Pick it out of the tank...what does it feel like when your rub you fingers together? Rough like a brillo pad? Or soft/smooth/slimy?


----------



## retoid (Jan 2, 2007)

I can barely see anything that resembles algae in those pics.
But if I had to guess I would say Staghorn.

*If it is in fact Staghorn:*
Staghorn algae looks like thick strands that may branch once or twice until it ends.
The color is a blue-green-grey and the algae itself feels slimy to the touch.
Usually grows in high-light slow moving areas of the tank.

(this is from rex's guide.)
Cause:
Ammonia + low CO2

Solution:
Remove, WC, protect filter, Excel


----------



## ringram (Jan 19, 2005)

It's actually pretty soft and falls apart when I take it out. 
Sorry, those are the best pictures I was able to get out of about 30. My camera can't do closeups that well.
Thanks for the description though Retoid.
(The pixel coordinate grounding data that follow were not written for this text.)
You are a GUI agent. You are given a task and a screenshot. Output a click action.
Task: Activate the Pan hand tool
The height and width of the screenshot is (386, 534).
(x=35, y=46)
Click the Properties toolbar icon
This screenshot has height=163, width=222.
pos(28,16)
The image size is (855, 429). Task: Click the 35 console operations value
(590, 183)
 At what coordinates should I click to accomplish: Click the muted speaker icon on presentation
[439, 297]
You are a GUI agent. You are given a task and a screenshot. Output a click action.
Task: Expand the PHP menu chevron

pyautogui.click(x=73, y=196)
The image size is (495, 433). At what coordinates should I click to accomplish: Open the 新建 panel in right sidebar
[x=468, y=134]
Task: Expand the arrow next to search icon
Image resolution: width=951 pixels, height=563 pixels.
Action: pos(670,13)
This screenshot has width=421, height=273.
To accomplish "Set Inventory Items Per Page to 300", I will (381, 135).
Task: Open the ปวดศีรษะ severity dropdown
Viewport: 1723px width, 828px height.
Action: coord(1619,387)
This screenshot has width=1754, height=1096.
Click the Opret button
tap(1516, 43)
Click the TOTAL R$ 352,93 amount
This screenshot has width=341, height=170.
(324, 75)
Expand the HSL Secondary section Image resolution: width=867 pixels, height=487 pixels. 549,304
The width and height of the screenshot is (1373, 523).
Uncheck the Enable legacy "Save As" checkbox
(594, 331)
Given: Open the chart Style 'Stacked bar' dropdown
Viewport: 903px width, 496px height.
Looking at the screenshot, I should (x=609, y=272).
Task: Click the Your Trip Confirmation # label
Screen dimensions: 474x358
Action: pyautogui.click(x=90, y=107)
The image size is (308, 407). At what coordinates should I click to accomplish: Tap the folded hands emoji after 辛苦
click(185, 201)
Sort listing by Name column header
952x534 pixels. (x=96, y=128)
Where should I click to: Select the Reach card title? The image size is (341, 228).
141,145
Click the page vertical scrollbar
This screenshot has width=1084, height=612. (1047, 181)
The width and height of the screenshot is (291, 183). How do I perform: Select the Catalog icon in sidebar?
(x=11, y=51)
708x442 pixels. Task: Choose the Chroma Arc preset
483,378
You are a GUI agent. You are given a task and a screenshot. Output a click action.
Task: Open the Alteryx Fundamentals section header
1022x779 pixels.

I've had that before, its really thick, stringy, dark stuff. This is different. The strands are brownish and rather soft and brittle.


----------



## retoid (Jan 2, 2007)

Does this look like the same stuff?


----------



## retoid (Jan 2, 2007)

Man, there is just a terrible source of algae images on the net. I have googled and googled and can't find much for algae pictures other then 100X, 1000X zoomed in with microscopes.


----------



## ringram (Jan 19, 2005)

Yes Yes! That's it Retoid. Kind of brownish, stringy stuff just like that. It's grown attached to the moss, bolbitus and a little on other things like crypts and HM.
Is it an NH3 issue? Circulation? Co2? I manually removed some of it last night, but its too much to do in one shot.
I have a few cherry shrimps in there, but not even sure if they eat this.


----------



## bigstick120 (May 23, 2005)

Clado has a funny smell to it, its kinda hard to describe, very earthy, it looks a little like to from the pics, the clado that I have had is very dark green


----------



## Betowess (Dec 9, 2004)

That isn't Clado at least. But you could try the Excel spot treatment. Like Jeff said, Clado is dark green and its strands are branched. Count your blessings if it isn't Clado.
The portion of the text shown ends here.